O ano Paulino foi uma oportunidade perdida de formar Comunidades, que mesmo sem o Padre, se congreguem em volta da Palavra, fazendo-se representar pelos meios mais rápidos e diversificados que Paulo não tinha. O Ano Sacerdotal, por sua vez, parece - me ser outra oportunidade, cuja mensagem devia ser mais orientada ao Povo sacerdotal. Insiste-se muito e quase exclusivamente na oração e em acções exteriores e muito pouco na formação, actualização – avaliação, mudança do modo de ser, de estar, de actuar dos Presbíteros ,nos campos das homilias, da Catequese – formação de catequistas, realização de Cursos de Formação cristã, bíblica, litúrgica. É vital a Catequese de adultos, fazer sessões de esclarecimento, para as reformas serem percebidas e aceites; para termos cristãos esclarecidos, de modo a ser fácil “purificar motivações e práticas”, sem ser necessário “arrancar e destruir pela raiz, para depois construir de novo” mas, precisamente, nessas raízes que até já deram os seus frutos, enxertar uma Igreja nova, arejada, alegre na Fé, esclarecida na e pela Palavra, mostrando mais o rosto de Cristo Ressuscitado. A nossa presença para, na e no regresso da s igrejas, aos domingos, não mostra o rosto de Cristo Ressuscitado… ; não mostramos que vamos para e vimos da Festa. “Que alegria, quando me disseram vamos para a casa do Senhor” (Sl.122)

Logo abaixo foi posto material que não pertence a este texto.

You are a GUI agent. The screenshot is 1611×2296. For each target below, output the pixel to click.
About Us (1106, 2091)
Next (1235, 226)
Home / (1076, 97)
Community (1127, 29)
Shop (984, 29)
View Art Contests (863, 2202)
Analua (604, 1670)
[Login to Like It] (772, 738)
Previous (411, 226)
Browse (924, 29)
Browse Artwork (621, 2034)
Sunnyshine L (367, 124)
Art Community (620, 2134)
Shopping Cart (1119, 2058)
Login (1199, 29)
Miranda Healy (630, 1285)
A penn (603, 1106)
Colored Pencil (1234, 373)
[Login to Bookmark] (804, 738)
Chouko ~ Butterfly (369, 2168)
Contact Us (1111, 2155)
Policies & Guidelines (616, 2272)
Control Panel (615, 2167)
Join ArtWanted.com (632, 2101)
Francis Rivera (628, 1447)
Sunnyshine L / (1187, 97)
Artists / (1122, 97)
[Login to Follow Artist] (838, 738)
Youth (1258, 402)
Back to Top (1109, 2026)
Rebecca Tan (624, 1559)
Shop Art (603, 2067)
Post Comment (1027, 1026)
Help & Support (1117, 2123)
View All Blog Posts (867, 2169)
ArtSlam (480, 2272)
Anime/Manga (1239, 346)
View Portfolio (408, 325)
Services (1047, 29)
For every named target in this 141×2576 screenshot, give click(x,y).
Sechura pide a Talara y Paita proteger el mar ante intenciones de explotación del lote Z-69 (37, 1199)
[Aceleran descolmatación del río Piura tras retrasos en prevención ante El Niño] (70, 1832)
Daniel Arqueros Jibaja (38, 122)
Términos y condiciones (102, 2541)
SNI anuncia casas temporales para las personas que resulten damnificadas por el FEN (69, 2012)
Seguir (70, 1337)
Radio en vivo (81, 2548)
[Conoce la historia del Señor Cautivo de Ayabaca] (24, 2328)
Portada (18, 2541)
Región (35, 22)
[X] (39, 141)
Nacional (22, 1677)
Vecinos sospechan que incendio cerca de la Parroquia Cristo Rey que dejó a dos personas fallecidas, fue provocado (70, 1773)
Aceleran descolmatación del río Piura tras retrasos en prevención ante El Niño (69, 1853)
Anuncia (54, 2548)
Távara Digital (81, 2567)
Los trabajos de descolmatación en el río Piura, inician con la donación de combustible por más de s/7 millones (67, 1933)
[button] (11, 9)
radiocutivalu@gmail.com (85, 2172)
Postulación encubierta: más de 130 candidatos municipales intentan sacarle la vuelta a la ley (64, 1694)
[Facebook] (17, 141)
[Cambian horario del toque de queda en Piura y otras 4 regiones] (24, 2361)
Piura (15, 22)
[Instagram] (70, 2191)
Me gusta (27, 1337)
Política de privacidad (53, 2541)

Para este trabalho pastoral não é preciso convidar doutores, especialistas. O próprio Pároco, só ou em equipa, para tal estudou tantos anos e disciplinas tão difíceis e exclusivas; e não tanto para outras actividades, quase a tempo inteiro… e fazer casamentos e baptizados, funerais, serviços de cartório, tarefas que os leigos, podem e devem fazer.. O Padre não pode limitar-se há homilia dominical.
Em Comunidades verdadeiramente Cristãs, esclarecidas, animadas pela Palavra e alimentadas pela Eucaristia, em vivência fraterna,”vede como eles se amam” “ e entre eles não havia necessitados,” (Acts.4,34) surgirão naturalmente as Vocações - permita-se-me que assim me expresse - não tanto como uma predilecção especial de Deus, uma honra para a família ou uma glória para a Terra, mas como chamamento natural da Fé do candidato, animada e sustentada pela Fé da família e da Comunidade paroquial.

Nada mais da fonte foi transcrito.